--- PROBLEM DETAILS ---
Can you express the records from the start through the line containing "will [x=242, y=128]." as a two-column CSV with the columns request and answer? Use one row per request, with its text and its answer each in one quoted field and line breaks turned into spaces.
┌─ MATERIAL TO PROCESS
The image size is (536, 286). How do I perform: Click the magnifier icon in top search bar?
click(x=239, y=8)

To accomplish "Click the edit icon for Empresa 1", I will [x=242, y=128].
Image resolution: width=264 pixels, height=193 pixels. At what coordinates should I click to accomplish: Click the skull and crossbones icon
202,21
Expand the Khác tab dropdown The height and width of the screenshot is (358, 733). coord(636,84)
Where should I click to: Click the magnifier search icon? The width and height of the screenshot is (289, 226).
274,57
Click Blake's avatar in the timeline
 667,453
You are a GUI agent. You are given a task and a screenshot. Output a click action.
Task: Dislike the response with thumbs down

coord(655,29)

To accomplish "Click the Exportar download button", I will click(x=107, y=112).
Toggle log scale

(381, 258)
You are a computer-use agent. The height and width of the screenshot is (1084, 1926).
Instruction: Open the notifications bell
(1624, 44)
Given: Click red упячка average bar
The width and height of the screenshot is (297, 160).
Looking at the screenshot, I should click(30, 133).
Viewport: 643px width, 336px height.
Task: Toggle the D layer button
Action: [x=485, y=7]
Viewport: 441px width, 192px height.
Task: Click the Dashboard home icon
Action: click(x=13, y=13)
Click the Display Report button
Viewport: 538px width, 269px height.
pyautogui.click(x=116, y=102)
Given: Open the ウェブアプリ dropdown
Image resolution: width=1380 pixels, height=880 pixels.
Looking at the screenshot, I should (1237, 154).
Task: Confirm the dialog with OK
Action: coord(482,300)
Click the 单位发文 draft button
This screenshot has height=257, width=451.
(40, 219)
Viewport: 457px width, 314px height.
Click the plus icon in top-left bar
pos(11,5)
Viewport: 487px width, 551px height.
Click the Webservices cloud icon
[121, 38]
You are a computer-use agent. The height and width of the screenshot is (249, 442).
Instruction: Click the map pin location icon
└─
--- TASK OUTPUT ---
request,answer
"The image size is (536, 286). How do I perform: Click the magnifier icon in top search bar?","click(x=239, y=8)"
"To accomplish ""Click the edit icon for Empresa 1"",","I will [x=242, y=128]."